84468671The holidays are a great time for family, lots of food, and guilt-free indulgence. However, the last thing you probably want is to have to spend some quality time with your local dentist right in the middle of all this fun. That’s why it’s always important to make smart choices and be aware of potential problems that could threaten your oral health. Here are five helpful tips to keep in mind when you’re sitting down at the table with your loved ones to enjoy that big, scrumptious meal:

  • Be careful when it comes to chewy treats. Having a sweet tooth is fine in moderation, but when it comes to sticky substances, less is always more. Foods like caramel and taffy can encourage tooth decay and even yank out fillings.
  • Don’t crack nuts between your teeth. Nuts offer several valuable health benefits, but don’t treat your mouth like you would a nutcracker’s. Shelling nuts with your teeth can cause serious enamel and gum damage. You’re definitely better off removing the shells before enjoying your snack.
  • Enjoy your wine, but not too much. The high acidity levels in wine can eat away at the enamel on your teeth, which is really important to retain when it comes to fighting off decay and cavities. Avoid swishing wine around in your mouth for too long, and be sure to drink plenty of water in between glasses.
  • Don’t let stress get you down. Holiday anxiety is a very common, understandable problem, but be careful – it can lead to grinding and clenching of the teeth. Seeing your local dentist about a nightguard can help you protect your smile while you sleep and avoid unpleasant damage.
  • Feel free to feast! Yes, you heard right! When you eat, more and more saliva is produced, which can be a beneficial agent when it comes to neutralizing acids and repairing tooth enamel. Just be sure to take breaks here and there from the food so that it has time to work within your mouth.

Don’t Just Brush Your Teeth… Brush Your Teeth Correctly

October 27th 2014

brushingMost people know that good oral hygiene includes brushing your teeth at least twice a day. And for most, those two times are usually in the morning—as you’re rushing to work or getting the kids off to school—and at night, when you’re fighting to keep your eyes open before falling into bed. Regardless of whether your day is beginning, ending or somewhere in between, proper brushing is worth the time and effort for good oral health.

First off all, did you know that proper brushing requires at least two minutes? Most adults spend a fraction of that time brushing their teeth every morning and night. Try looking at the clock when you start brushing, then brush normally and check the time when you’re finished. Chances are you didn’t spend enough time to thoroughly clean your teeth. To really do a good job and ensure better oral hygiene, spend two minutes brushing.

What is the Best Technique for Brushing Teeth?

When brushing your teeth, it’s important to hold your toothbrush at a 45 degree angle against the gum line and sweep or roll the brush away from your gums. Don’t brush side to side, which can scrape your gums. And be sure to use short strokes as you brush away from your gums.
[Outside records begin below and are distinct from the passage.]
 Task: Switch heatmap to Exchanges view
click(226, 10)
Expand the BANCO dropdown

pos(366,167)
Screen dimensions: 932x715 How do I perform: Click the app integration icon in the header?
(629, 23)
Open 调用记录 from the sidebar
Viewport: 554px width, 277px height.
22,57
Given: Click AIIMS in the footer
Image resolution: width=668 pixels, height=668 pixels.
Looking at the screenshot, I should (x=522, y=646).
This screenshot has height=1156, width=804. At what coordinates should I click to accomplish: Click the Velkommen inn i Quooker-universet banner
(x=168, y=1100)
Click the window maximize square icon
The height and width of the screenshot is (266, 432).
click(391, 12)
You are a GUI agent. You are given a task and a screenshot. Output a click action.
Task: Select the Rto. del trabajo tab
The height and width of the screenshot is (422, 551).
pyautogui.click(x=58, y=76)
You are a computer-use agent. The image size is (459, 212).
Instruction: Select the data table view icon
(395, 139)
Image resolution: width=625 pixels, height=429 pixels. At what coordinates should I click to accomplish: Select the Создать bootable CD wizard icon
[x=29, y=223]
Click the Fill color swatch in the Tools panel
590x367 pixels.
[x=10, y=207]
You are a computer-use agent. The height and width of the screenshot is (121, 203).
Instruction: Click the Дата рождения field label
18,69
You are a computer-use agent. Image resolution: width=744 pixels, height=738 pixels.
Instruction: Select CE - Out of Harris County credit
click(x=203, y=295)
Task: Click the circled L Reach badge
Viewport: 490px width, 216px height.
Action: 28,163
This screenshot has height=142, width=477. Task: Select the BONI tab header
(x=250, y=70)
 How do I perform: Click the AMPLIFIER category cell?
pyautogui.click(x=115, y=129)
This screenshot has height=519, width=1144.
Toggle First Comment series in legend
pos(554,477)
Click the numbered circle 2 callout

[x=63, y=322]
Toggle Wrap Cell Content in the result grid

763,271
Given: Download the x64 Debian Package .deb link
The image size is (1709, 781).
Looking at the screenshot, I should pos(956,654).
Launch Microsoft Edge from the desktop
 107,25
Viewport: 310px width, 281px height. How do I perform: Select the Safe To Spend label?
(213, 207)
Start out cleaning the outer surface of your upper teeth and then your lower teeth. Continue by brushing the inner surface of upper and lower teeth. Then, brush the chewing surfaces of your teeth, concentrating on your molars. Finally, be sure to brush your tongue, too.

Tools for Proper Brushing

Always choose a soft brush with round-ended bristles. Stiff bristles can hurt your gums. A powered toothbrush can be a good choice, too, especially if you have difficulty brushing because of limited manual dexterity. The type of toothpaste you choose is an individual matter. There are a variety of toothpastes to address a variety of concerns from teeth whitening and cavity prevention to eliminating tartar and reducing teeth sensitivity. Talk with your local dentist about which toothpaste is best for you.